AMCON was established in 2010 to buy the Non-Performing Loans (NPLs) of Nigerian banks with a view to stabilising the banking system and is currently being funded by a combination of loan recoveries, contributions from the Central Bank of Nigeria (CBN), sale of assets pledged, and a sinking fund levied on the banks. Banks were initially mandated to contribute 0.3% of total assets to the sinking fund. This was further increased to 0.5% of total assets in 2013 (and 0.33% of contingent liabilities).


Since the last crash in oil prices in 2015 that eventually led to the economic recession witnessed in 2016, AMCON has struggled over the years in servicing its c.N5.4tn (US$14bn) of liabilities (which also includes bonds held by the central bank). The former AMCON Chairman, Muiz Banire was once quoted in the local media that 20 individuals and companies owe 67% of the N5.4trn debt. The high concentration of the AMCON's debt in the hands of a few obligors who are regarded as political "big wigs" has raised eyebrows that their political power and ability to elongate judicial process could have contributed to the slow progress in debt recovery.   
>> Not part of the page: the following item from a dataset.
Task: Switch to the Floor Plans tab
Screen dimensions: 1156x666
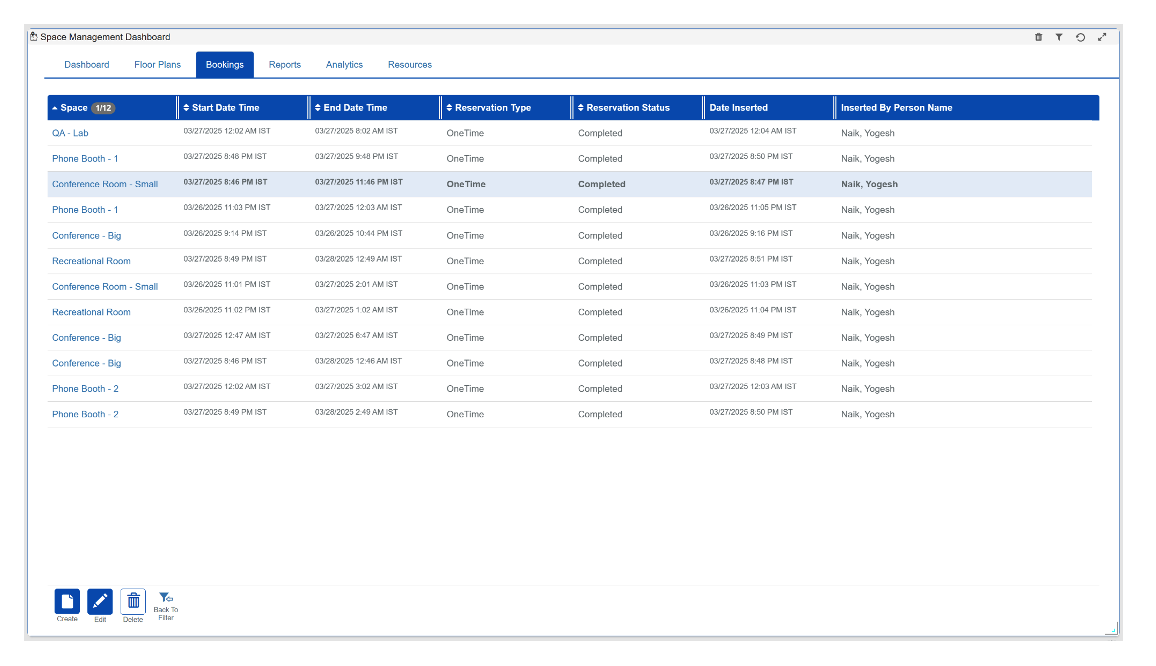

AMCON had previously tried a number of methods to recover these loans, such as naming of debtors in the print media, appointing Asset Management Partners (a consortium with specialist skills required to ensure recovery and debt resolution) and even forming a task force comprising  the Economic and Financial Crimes Commission (EFCC), Nigerian Financial Intelligence Unit (NFIU), the Independent Corrupt Practices Commission (ICPC). Despite these measures, the corporation has not seen significant improvement in debt recovery.


The federal government has also supported the recovery efforts of the corporation with the use of legislation. In 2019, President Muhammadu Buhari signed the Asset Management Corporation of Nigeria (Amendment) Act, 2019 which among other things empowers AMCON to; (a) Place any bank account or any other account comparable to a bank account of a debtor of an eligible financial institution under surveillance (b) Obtain access to any computer system component, electronic or mechanical device of any debtor with a view to establishing the location of funds belonging to the debtor (c) Obtain information in respect of any private account together with all bank financial and commercial records of any debtor of any eligible financial institution. In our view, all efforts to recover these debts will be further exacerbated by the impending recession and attendant impact on sectors such aviation, oil and gas, and manufacturing which AMCON is exposed to.